The environmental stress of living in darkness is different. Having been blessed with the beauty and brightness that the Western United States has held for many years it is hard not yearn for a glimpse of the sun. Nevertheless, youth and resiliency are on my side, and thru visiting with people I’ve come to a conclusion that I may be the youngest if not close to the youngest worker on station. However, the climate and work each contain their own unique challenges. Working alone inside a building all day just turning valves, doing lab tests, swapping pumps and restoring water 6 days a week is a definite change of pace. I bit off a lot when I took this job as this plant has been neglected for many years. As I get to know more of the people here who have worked this type of life for a while there is a physical and mental toll that living and working down here takes. You can see it in the eyes and receding hairlines of those who continue to come down here year after year.

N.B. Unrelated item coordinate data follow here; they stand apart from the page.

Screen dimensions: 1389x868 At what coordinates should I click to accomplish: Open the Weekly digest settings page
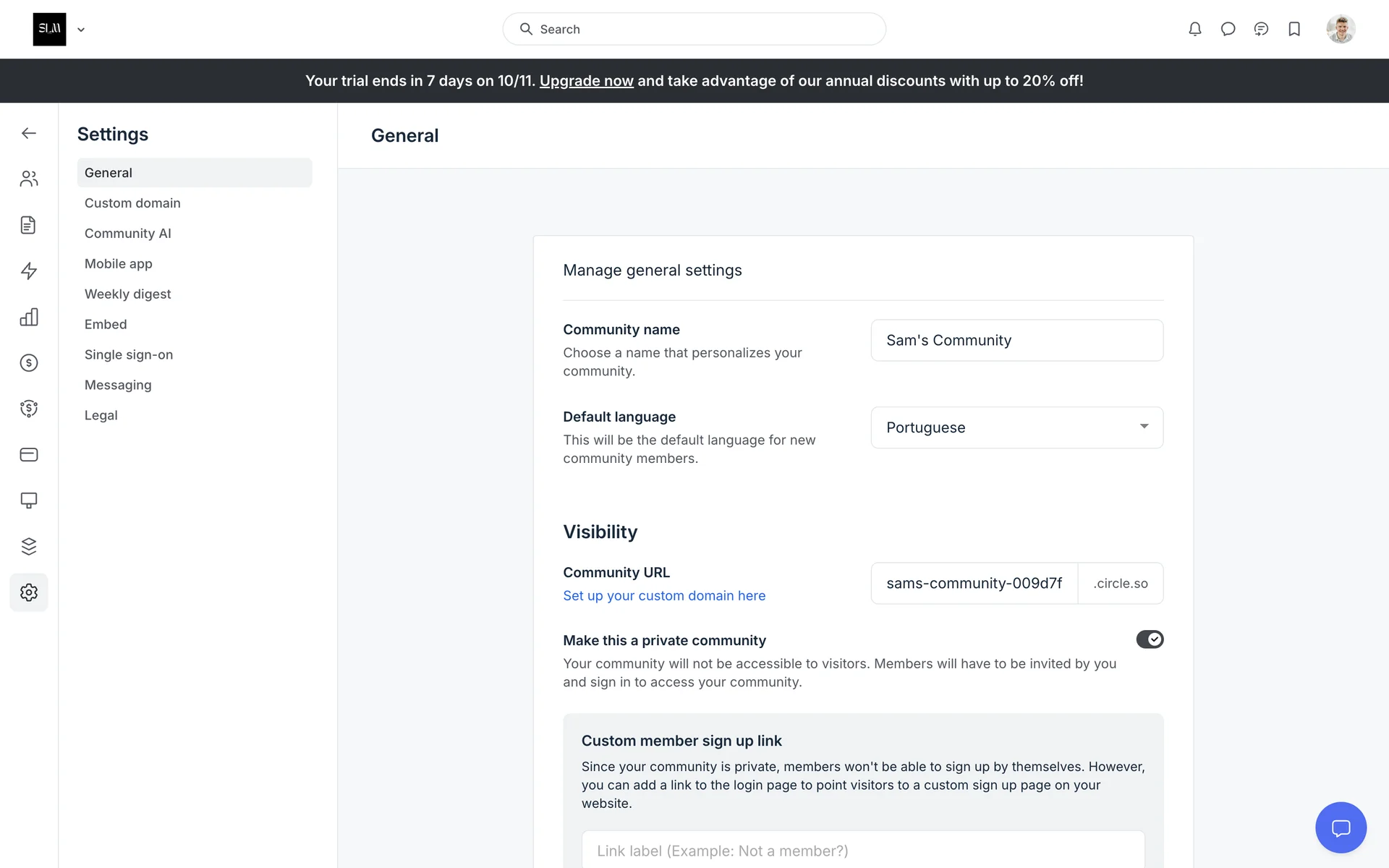127,294
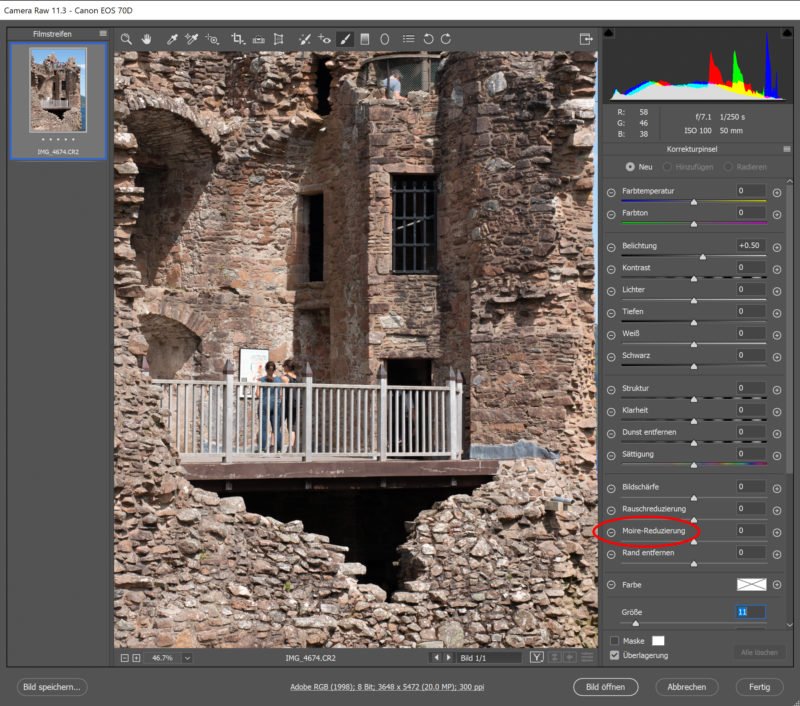Image resolution: width=800 pixels, height=706 pixels.
Task: Uncheck the Überlagerung checkbox
Action: click(615, 655)
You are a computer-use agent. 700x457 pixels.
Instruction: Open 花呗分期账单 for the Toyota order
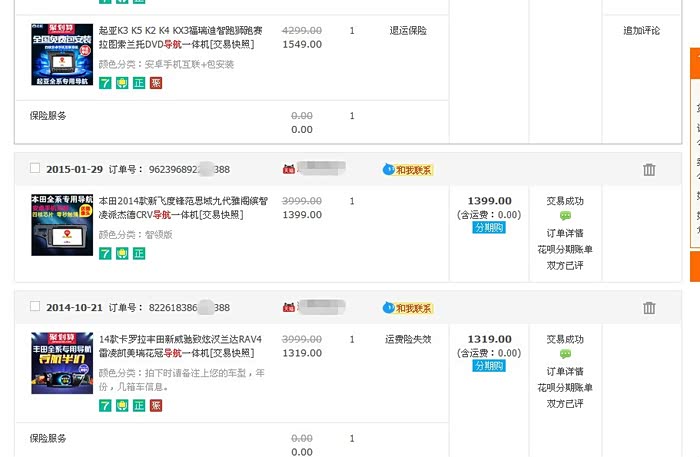[x=565, y=387]
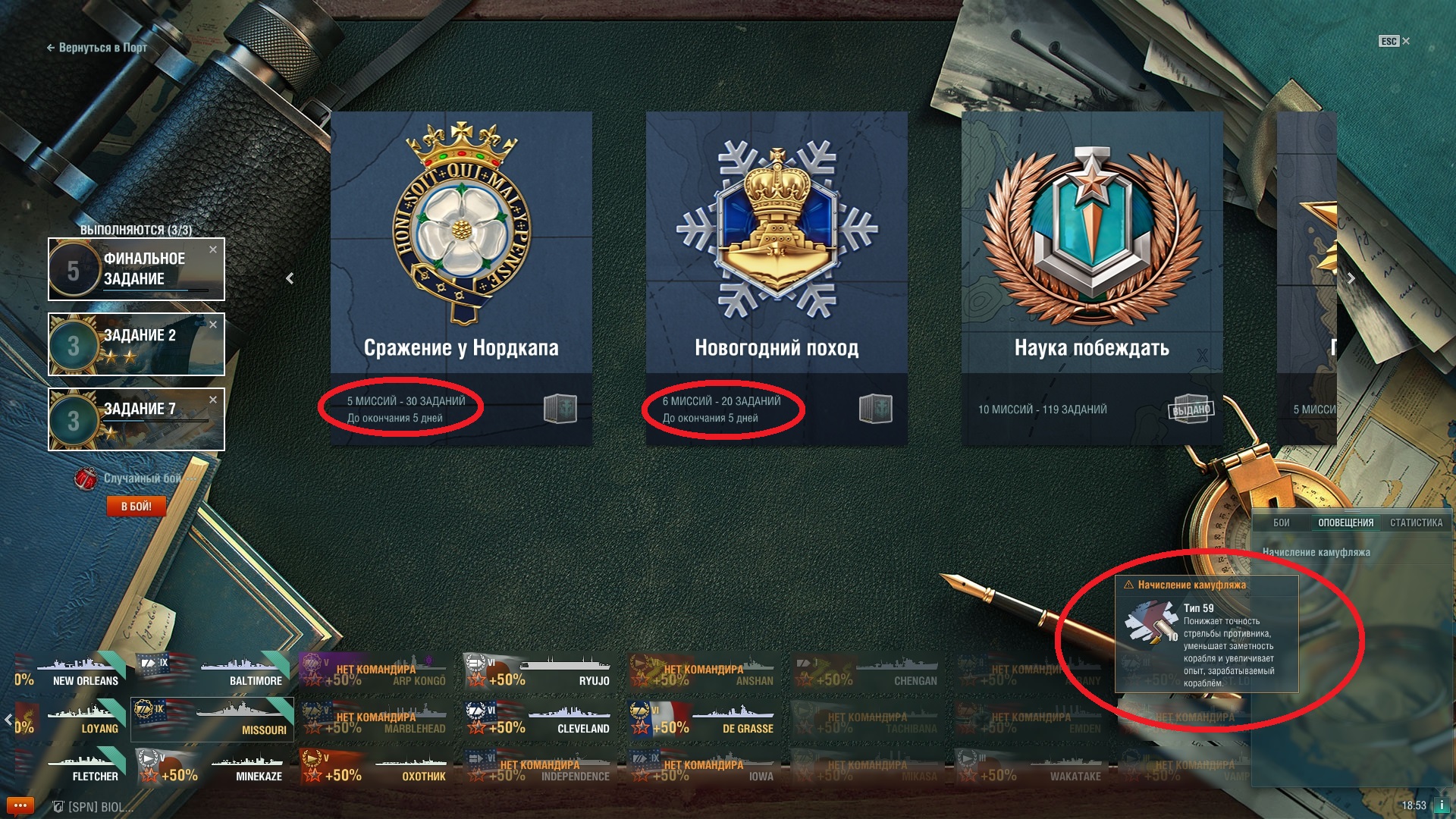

I also will write about the galley here where I eat most of my meals. It is missing something that a family table or gathering may have back stateside. A comradery, a sense of unity, a selflessness. While I admit I have not always been the best about relating to others or visiting, the galley is almost an empty shell of what you would expect for a community of 126. At the most there are 30 to 40 people who sit down and visit or even just take a seat to themselves. A good majority of the station eat alone in their rooms in isolation. Maybe it is just the stress of work, weather and darkness. Regardless, I have endeavored to pray and thank God for our meals at the tables and it is astounding to see the looks on faces for many of these people it is the first time they’ve ever heard a prayer down here. However, it is hard to remain in a state of un-gratitude especially when the entire station relies on the lifeline of diesel, food and water provided for by the collective efforts of others.
Thank you all for your collective thoughts and prayers. The oppressive nature of the darkness here can create a perpetual night, both mentally, physically and spiritually. However, I am reminded of John 1:5, KJV, and how it says that “And the light shined in the darkness, and the darkness comprehended it not”. For the very, very small group of grounded believers here, the light continues to shine amidst the darkness.